* [AIM OF THE EXERCISE]
Reproduce exactly the span of lines beginning at the one with "Click folder icon beside S3 script path" and ending at the last line of the data below, omitting pictures.

* [INFORMATION]
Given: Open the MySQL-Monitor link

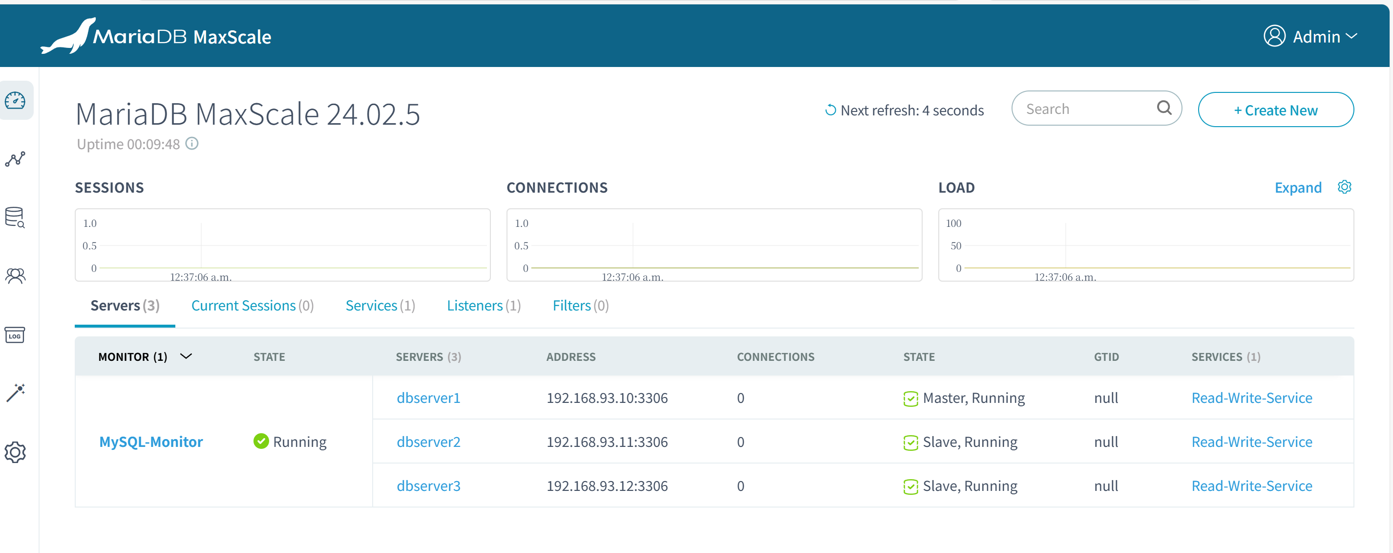Looking at the screenshot, I should pyautogui.click(x=151, y=442).
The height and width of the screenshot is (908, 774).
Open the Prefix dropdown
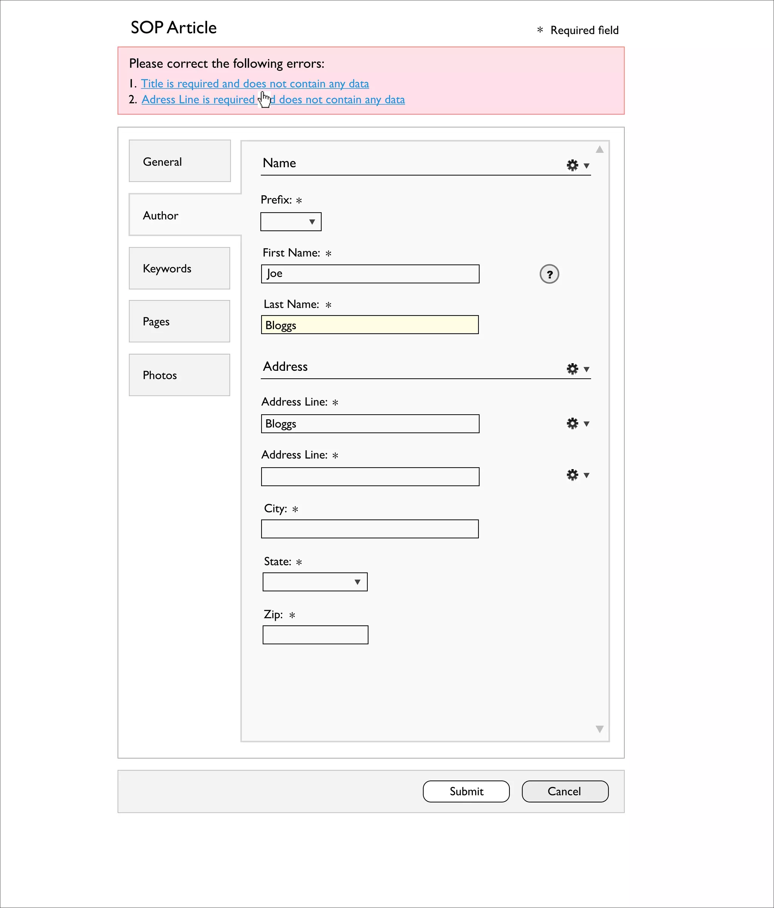291,222
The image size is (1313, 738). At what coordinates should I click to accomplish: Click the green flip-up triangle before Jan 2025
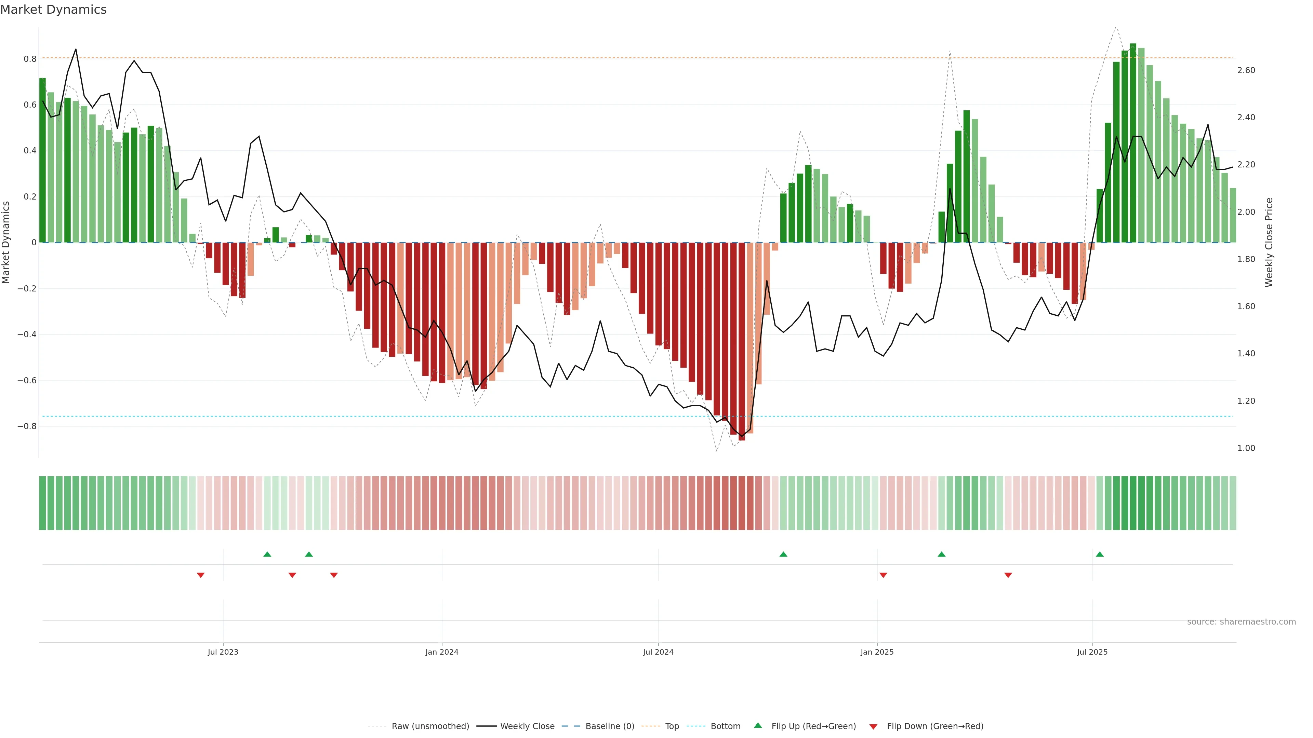coord(783,554)
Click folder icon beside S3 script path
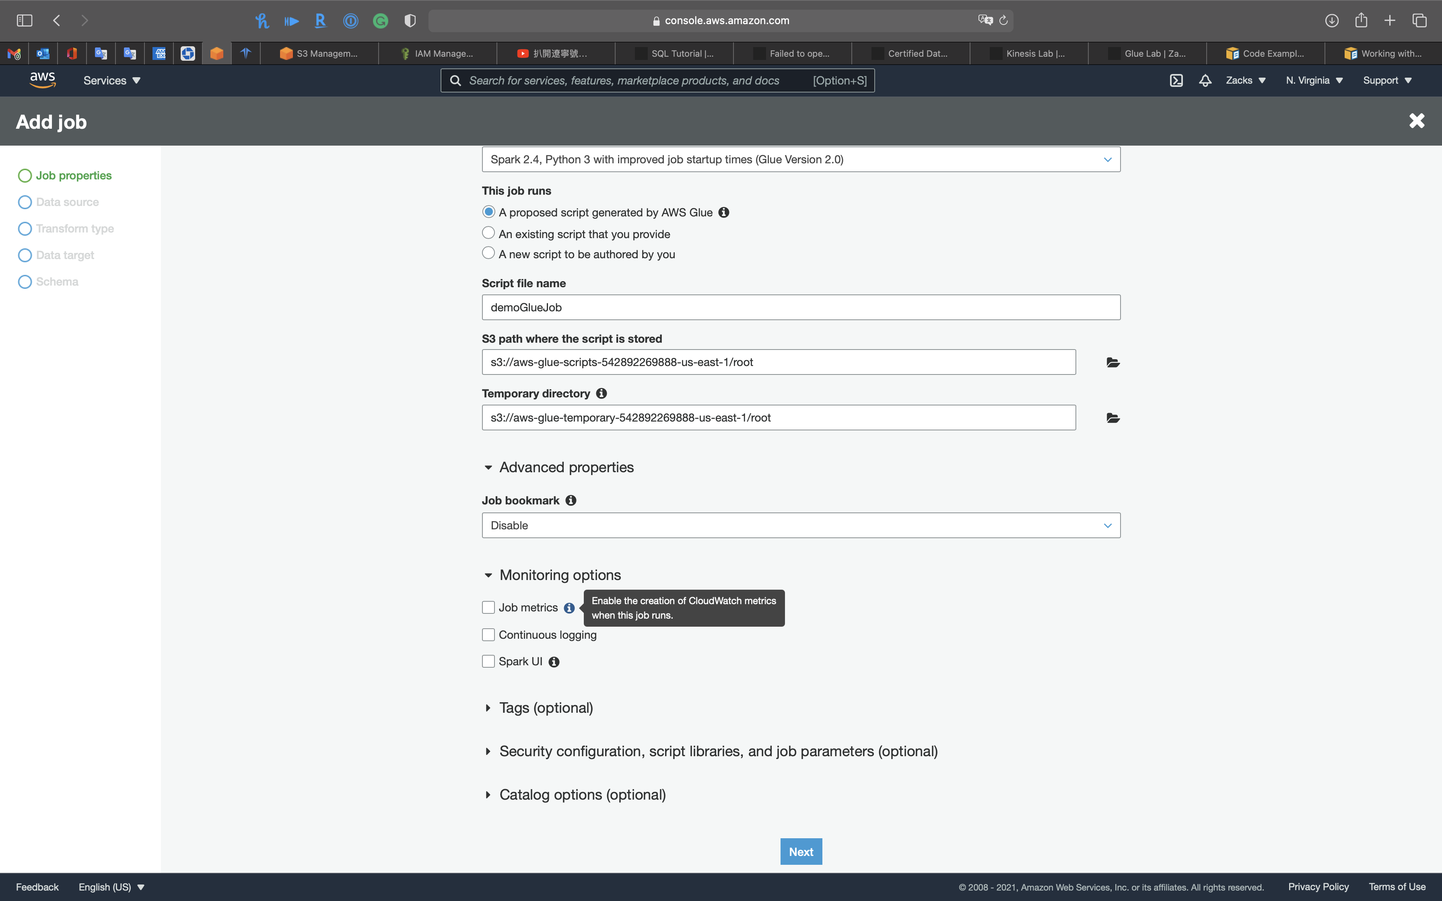Viewport: 1442px width, 901px height. click(1112, 362)
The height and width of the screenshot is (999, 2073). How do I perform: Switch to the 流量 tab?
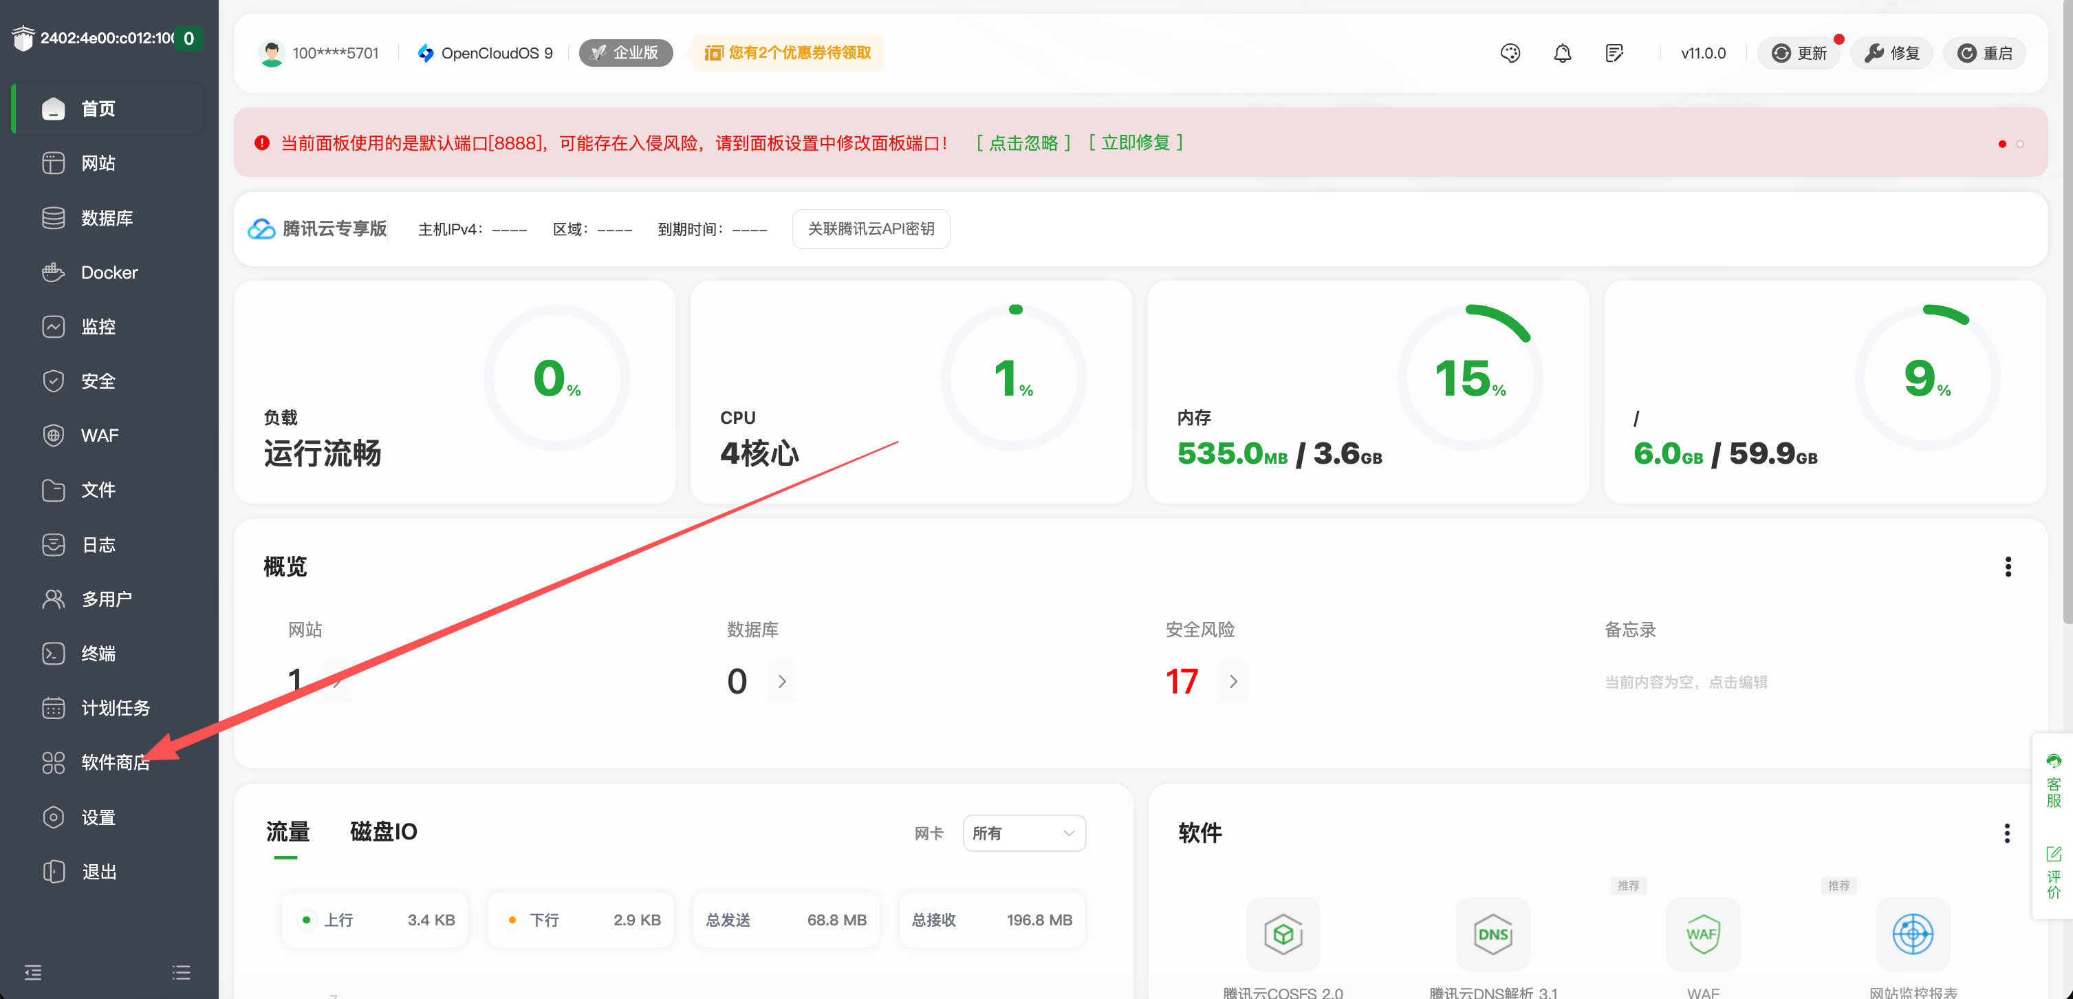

* [RESULT]
Click folder icon beside S3 script path
Viewport: 1442px width, 901px height. click(1112, 362)
The height and width of the screenshot is (999, 2073). How do I perform: Switch to the 流量 tab?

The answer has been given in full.